→ **What to produce**
Give the number of lines in the data that hold the word "Given", and nothing else.

Collected data

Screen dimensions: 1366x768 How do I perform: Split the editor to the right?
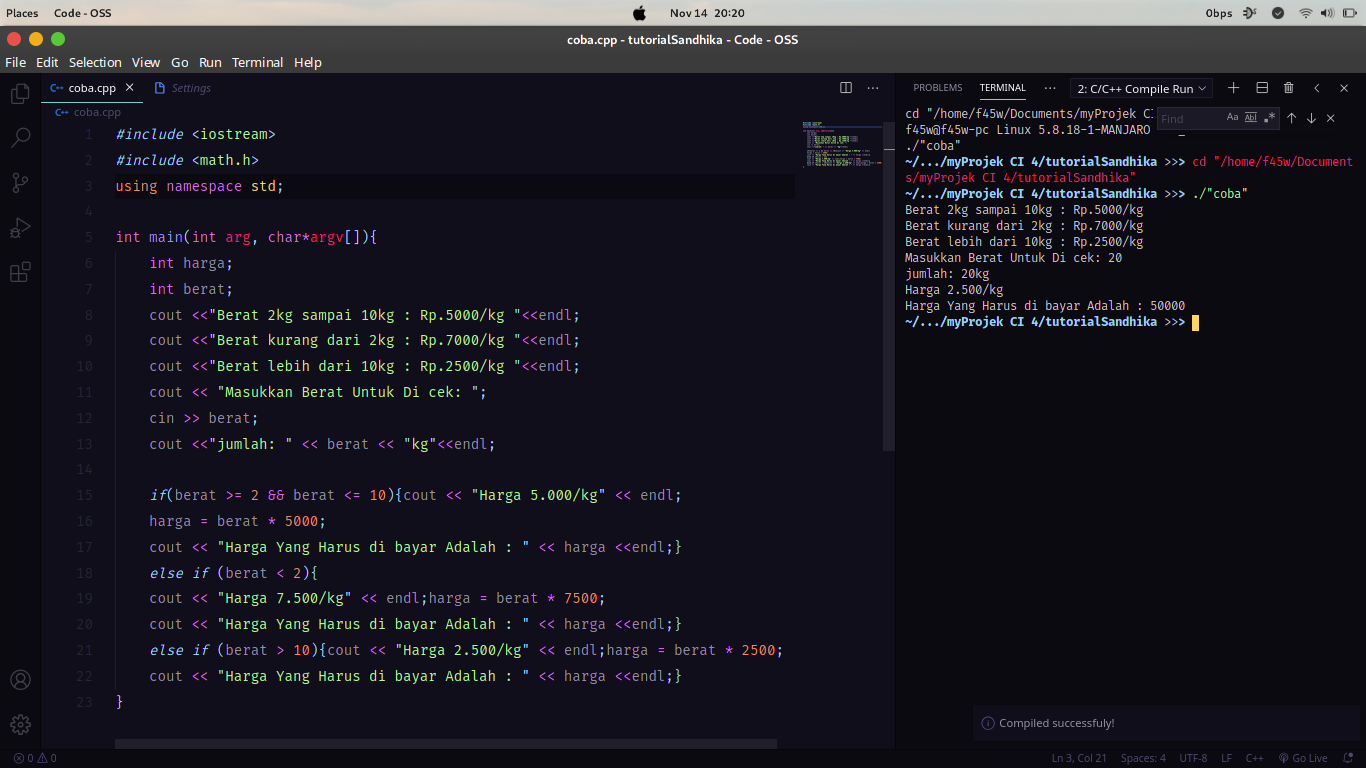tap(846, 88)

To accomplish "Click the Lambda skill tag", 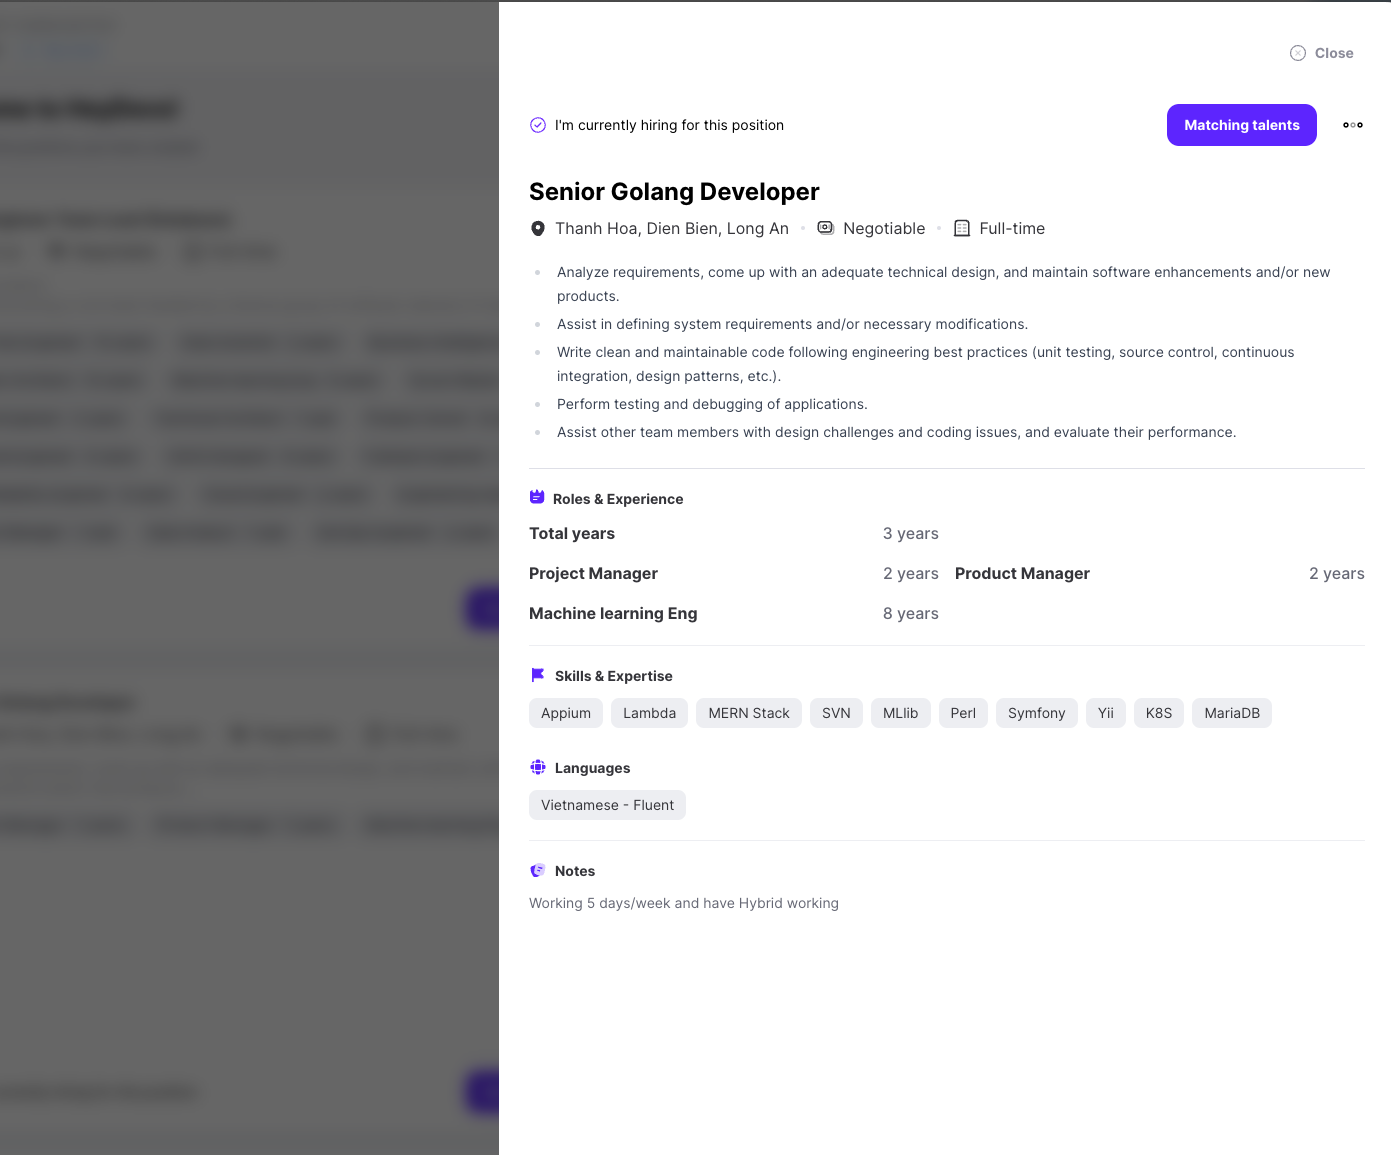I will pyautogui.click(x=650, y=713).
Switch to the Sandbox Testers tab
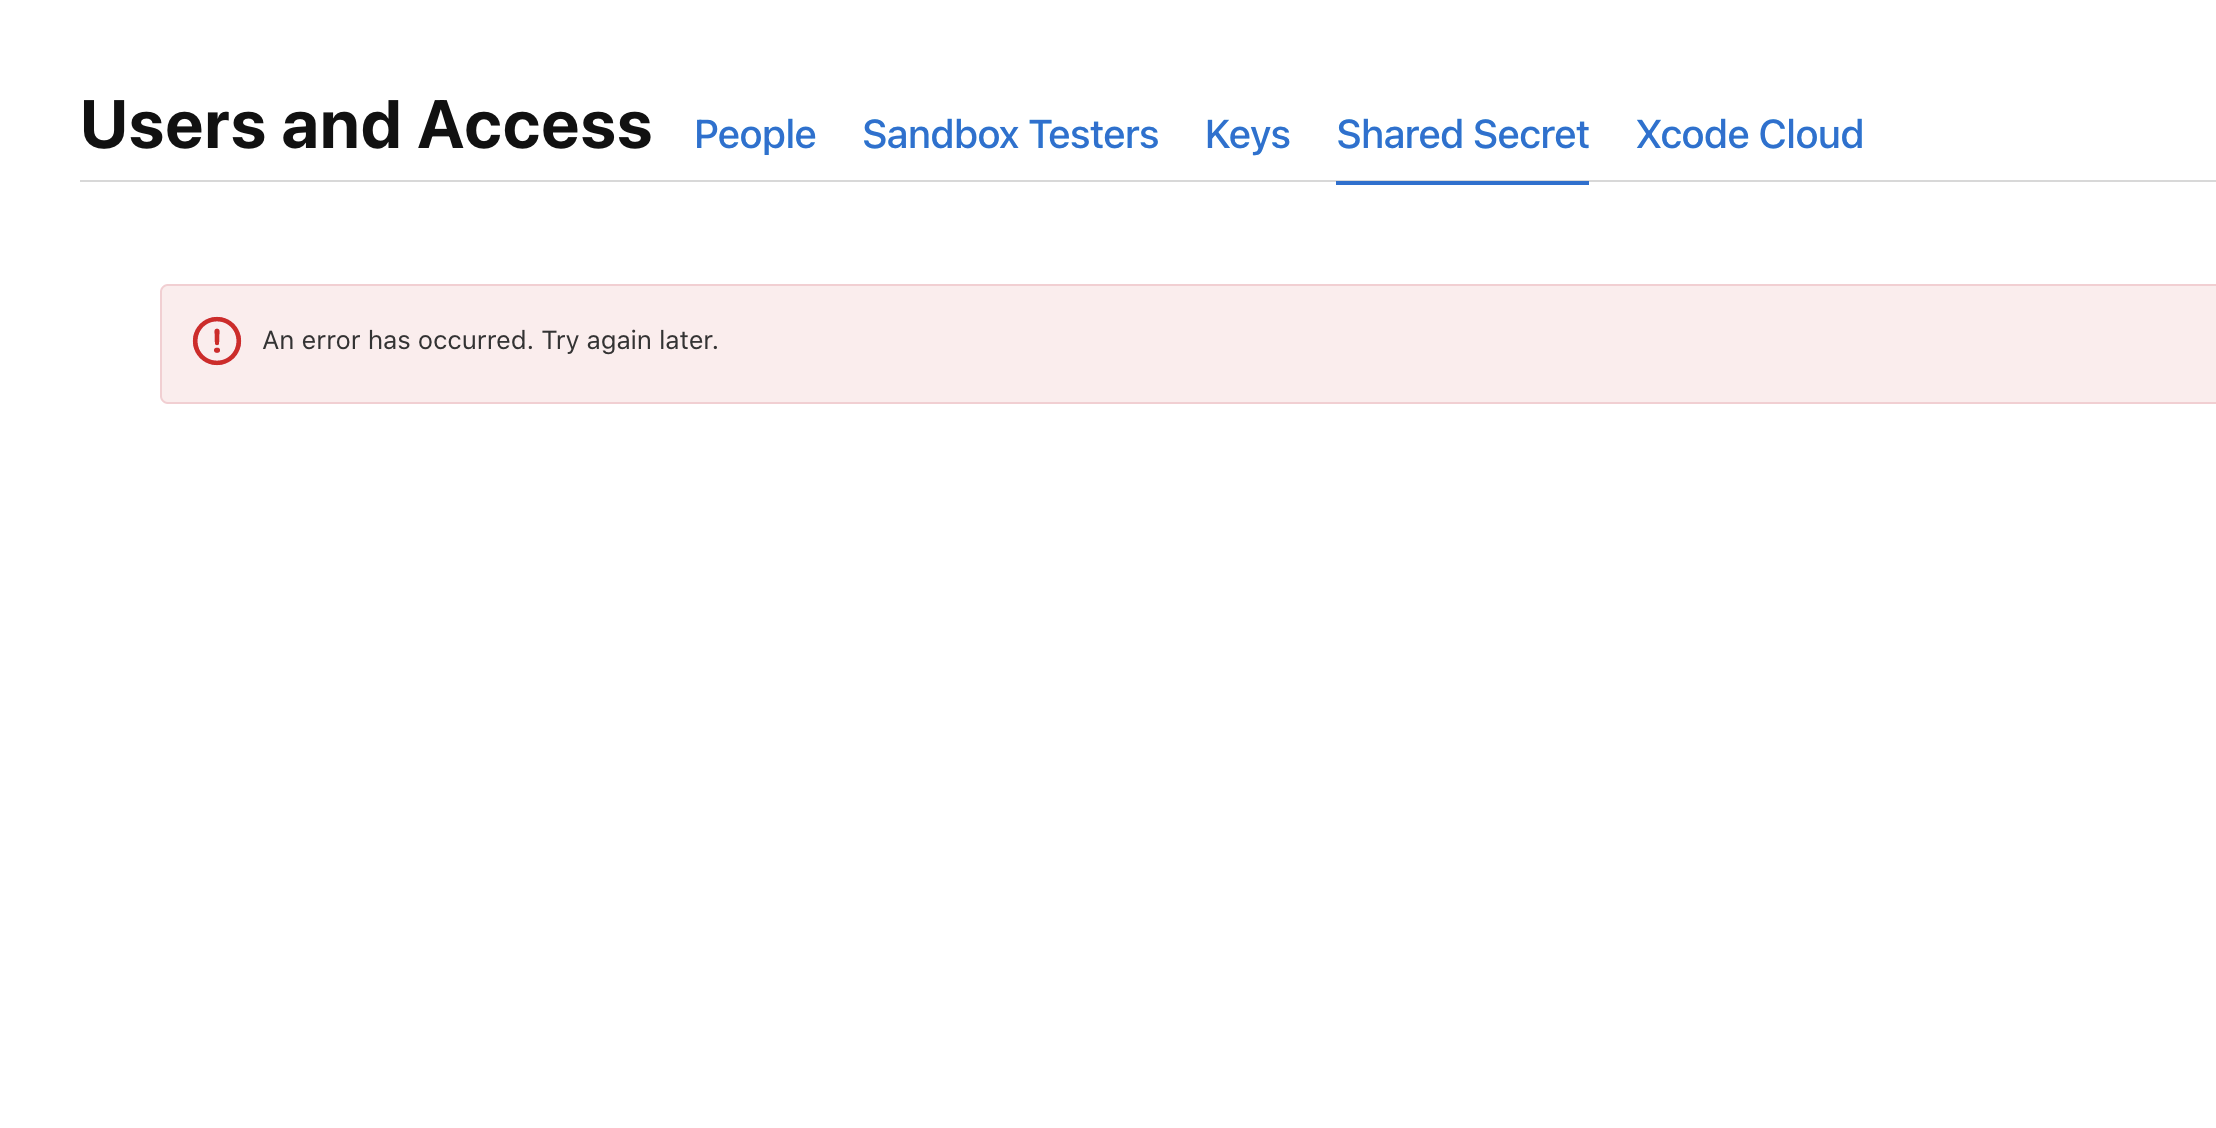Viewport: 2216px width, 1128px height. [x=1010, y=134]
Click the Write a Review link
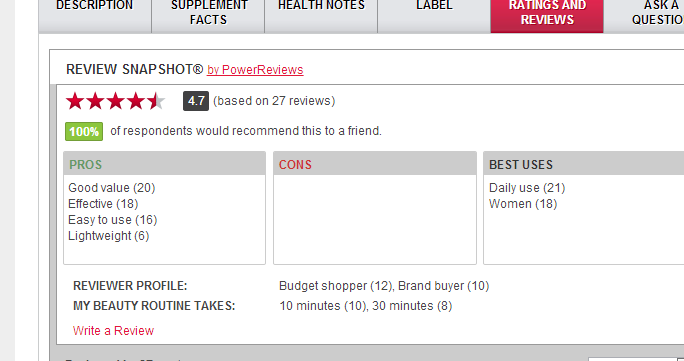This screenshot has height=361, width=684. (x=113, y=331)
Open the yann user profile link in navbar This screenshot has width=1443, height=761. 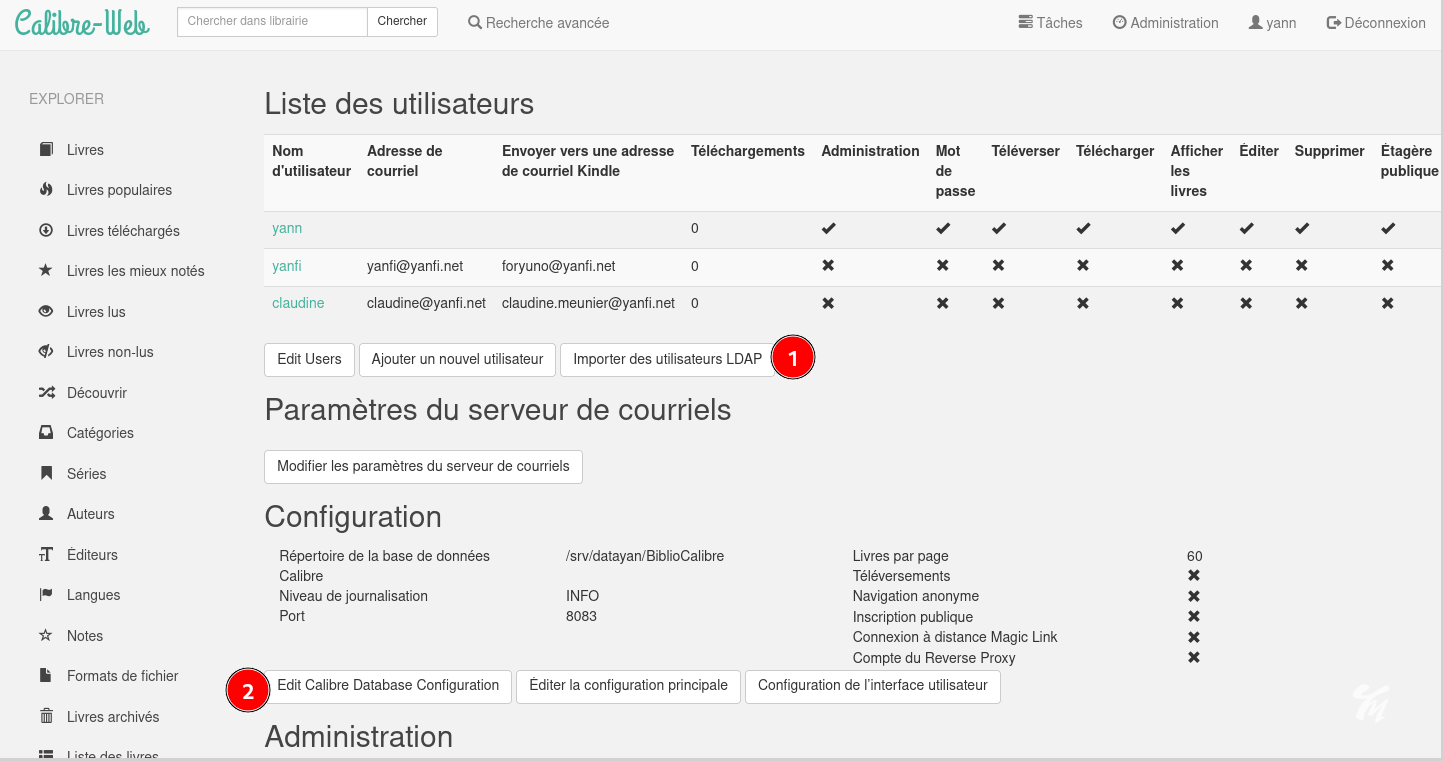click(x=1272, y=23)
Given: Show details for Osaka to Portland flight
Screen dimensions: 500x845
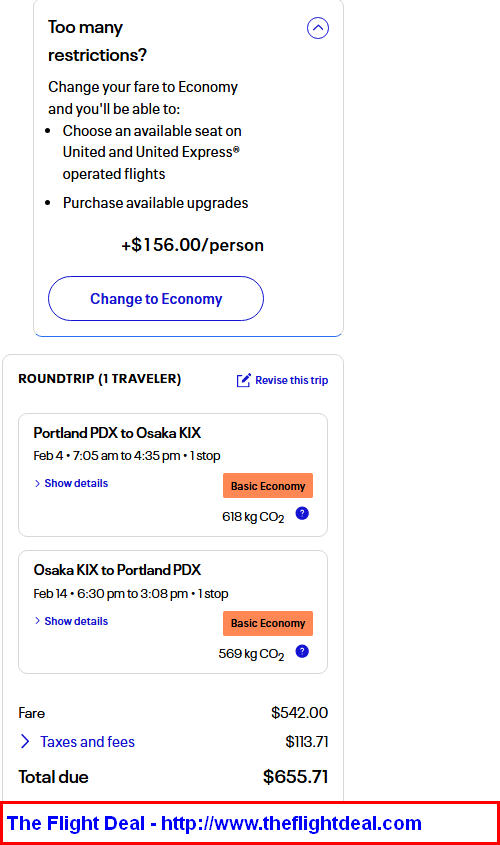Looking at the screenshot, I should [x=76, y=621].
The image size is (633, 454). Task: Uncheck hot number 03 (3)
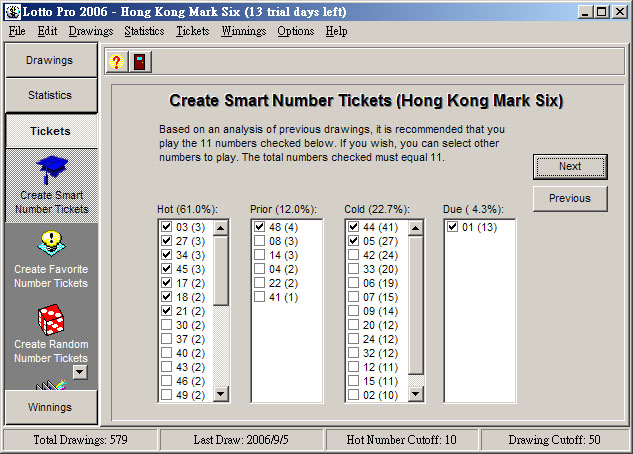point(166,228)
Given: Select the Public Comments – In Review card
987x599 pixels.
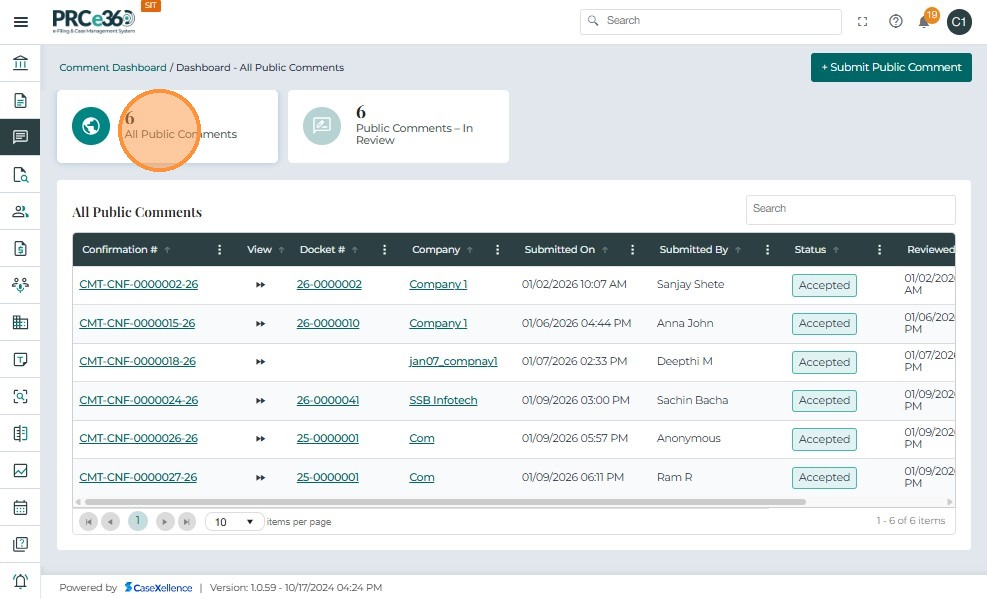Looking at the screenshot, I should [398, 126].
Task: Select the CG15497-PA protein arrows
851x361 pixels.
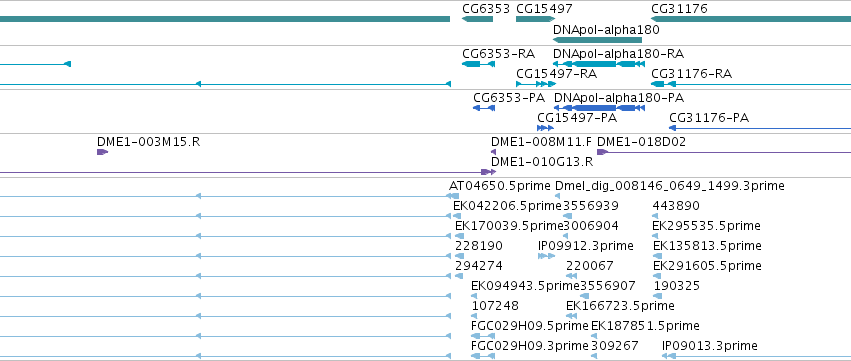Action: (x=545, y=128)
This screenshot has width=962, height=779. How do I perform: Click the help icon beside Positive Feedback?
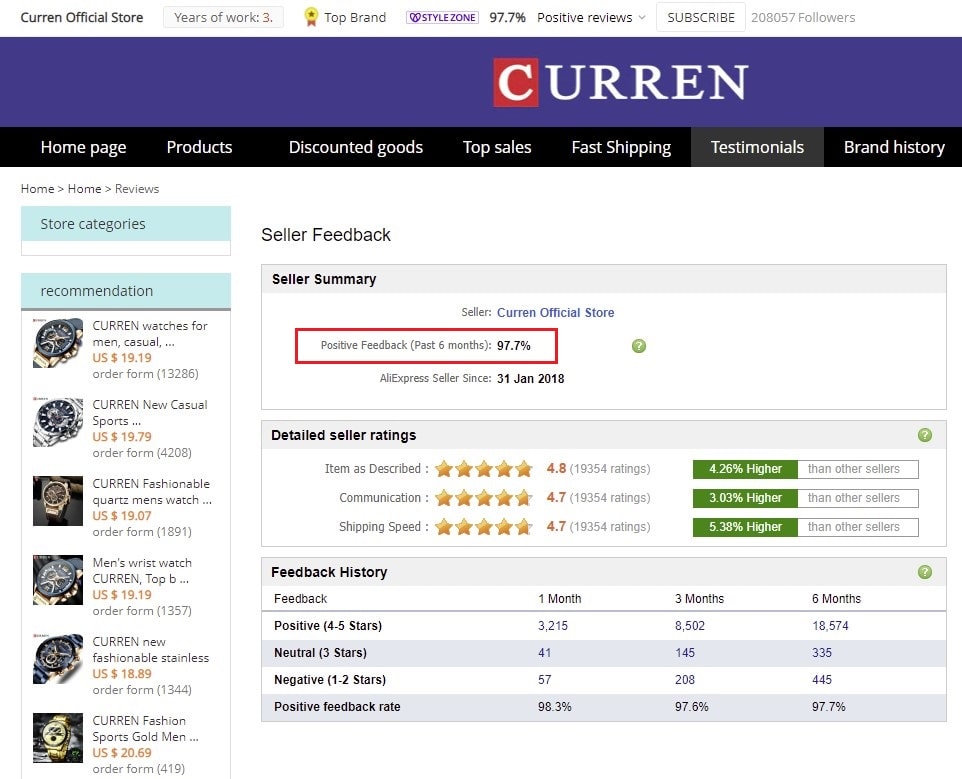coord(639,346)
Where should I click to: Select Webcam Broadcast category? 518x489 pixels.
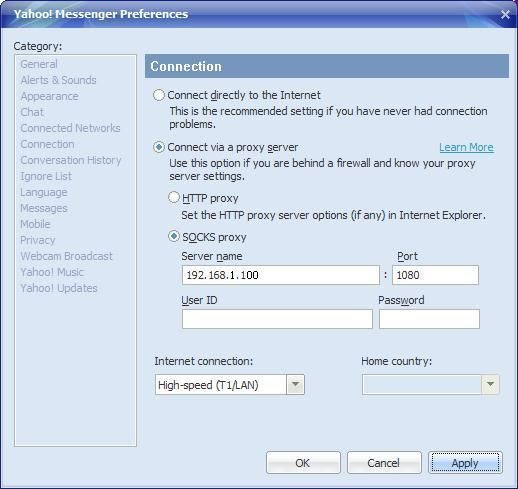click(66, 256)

→ **Exercise result**
2